A new study out of Rice University has found that 17 percent - about one out of five scientists who describe themselves as either atheists or agnostics - actually go to church, although not too often, and not because they feel a spiritual yearning to join the faithful.
More likely, it's because of the kids.
What? Why would somebody who doesn't believe there's a god want his own offspring wasting their time in an enterprise he believes has no foundation in fact? Especially a scientist.
The study, by sociologists Elaine Howard Ecklund of Rice and Kristen Schultz Lee of the University at Buffalo, found that many atheists want their children exposed to religion so that they can make up their own minds on what to believe. In addition, church may provide a better understanding of morality and ethics, and occasionally attending services may ease the conflict between spouses who disagree over the value of religion to their children, the study contends.
The research, published in the December issue of the Journal for the Scientific Study of Religion, was based on in-depth interviews with 275 scientists at 21 "elite" research universities in the United States. Sixty-one percent of the participants described themselves as either atheists or agnostics, and 17 percent of the non-believers had attended church more than once in the past year.
In general, their church affiliation followed a similar pattern - most were raised in a family that was not deeply involved in religion, and they did not attend church during early adulthood but established a relationship with a church when they had children of their own. After the children had grown, they attended church less and less, if at all.
But why would someone who believes there is no god want his children exposed to doctrines that he clearly believes to be false?

Task list:
1 - According to the passage about the Rice study, how many scientists were interviewed for the research?
2 - Print the passage about the Rice study between "More likely, it's" and "Especially a scientist.", inclusive.
Rely only on the passage about the Rice study.

Collected data:
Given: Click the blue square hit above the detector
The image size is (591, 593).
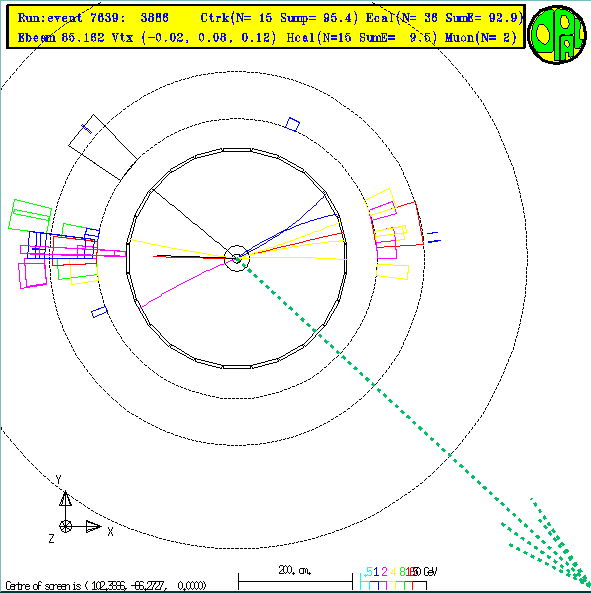Looking at the screenshot, I should click(292, 124).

Exercise responses:
1 - 275 scientists at 21 elite research universities in the United States.

2 -
More likely, it's because of the kids.
What? Why would somebody who doesn't believe there's a god want his own offspring wasting their time in an enterprise he believes has no foundation in fact? Especially a scientist.